Let’s say one of the nodes is malicious. Perhaps a client has colluded with a node to double spend one of it’s DBCs. The malicious node could respond with a fraudulent ReissueShare for the double spend, but this share on it’s own is useless, a client must convince a super-majority of nodes before it can collect enough ReissueShares to certify a double-spend reissue.
Further it is difficult in terms of time and resources to become a Mint Node (section Elder) in the first place. The Safe Network has a concept of Node Age by which Adult nodes must prove themselves to be reliable and honest over time. Only the most senior adult is selected as an Elder whenever an existing elder disappears. On top of this, a node cannot choose which section it will be in. All these strategies make it difficult for an attacker to achieve multiple malicious nodes in a section relevant to their DBC activity.
Sharding is a general term which means breaking up data so that different servers handle subsets of the data.
Our sharding approach is actually quite simple. The DBCs spend key (A universally unique one-time-key) determines which Section is responsible for handling it. The client software is responsible for sending an identical ReissueRequest to all mint nodes in all sections corresponding to DBC inputs in the ReissueRequest.
In the following example, we have 3 inputs, each of which are handled by different sections, each section responds with a super-majority (5 of 7) of reissue shares.
As a MintNode loops through the input DBCs, for each one it checks if it has responsibility or not. If a MintNode is responsible for a DBC, the Spentbook is consulted on whether this DBC has been spent already. So a MintNode ReissueShare only provides SignatureShare for the DBCs which a particular section has authority for.
When a user wants to reissue a DBC, the user’s client software contacts each of the 7 MintNodes for the section(s) responsible for the input DBC(s) and submits a ReissueRequest. Each node validates the request, and if everything is correct, it replies with a ReissueShare which contains a BLS SignatureShare.

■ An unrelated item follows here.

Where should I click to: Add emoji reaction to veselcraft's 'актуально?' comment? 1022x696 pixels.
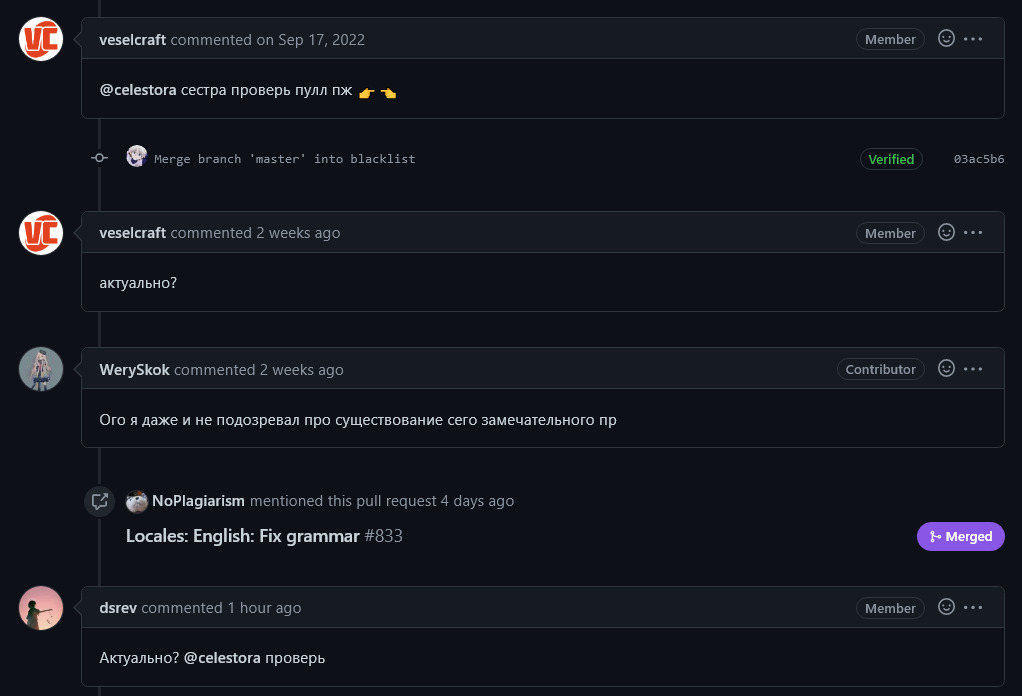946,232
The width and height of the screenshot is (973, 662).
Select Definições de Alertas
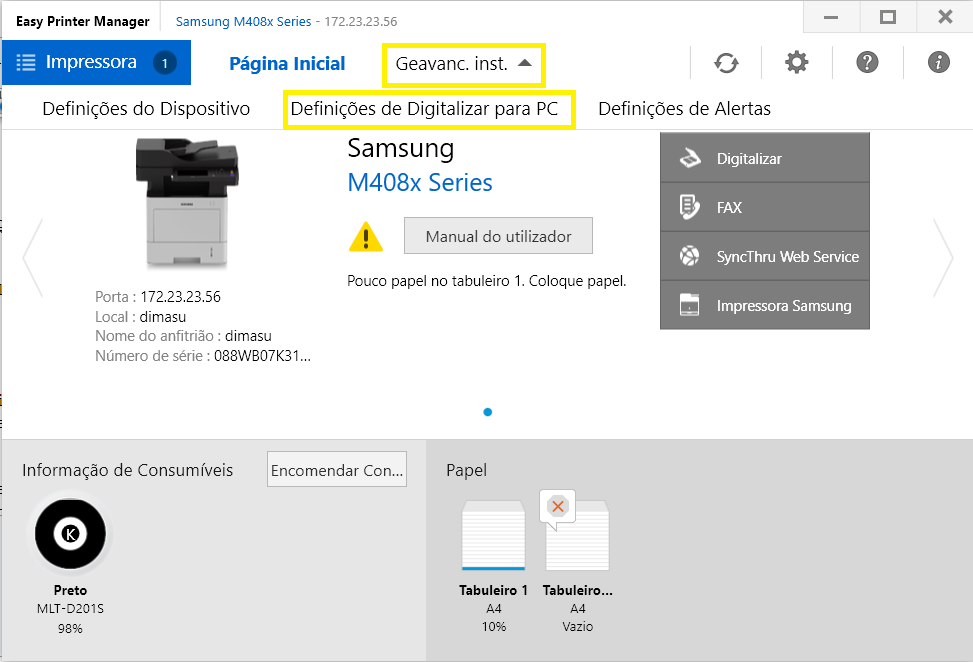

The client software collects the ReissueShare replies from all the MintNodes it contacted and inspects them. If at least 5 nodes in a given section have responded correctly then the client can combine their SignatureShare in order to form a final Mint Signature for each output DBC. With the Signature in hand, the client then constructs the actual DBC(s) which can later be sent as input to another reissue.
This is a feature in development. The basic idea is that the Client commits to a given ReissueTransaction and publishes that commitment, identified by the DBC’s spend key (or a hash of the key), on the Safe Network before it makes a ReissueRequest. Each MintNode then only has to read the Spentbook entry for each DBC and validate that the entry is correctly signed by the DBC owner. This simplifies operations for the MintNode, which no longer needs to write any data, and keeps the MintNode’s reissue API idempotent. In other words, the Client can call reissue many times with the same ReissueRequest and always get the same response.
We plan to go into more detail about the Spentbook in a later update.
 A whitepaper was published in 2019 describing a decentralized DBC Mint system called Scrit. Scrit’s design is substantially different from ours, and it does not appear to have been publicly deployed as of this writing.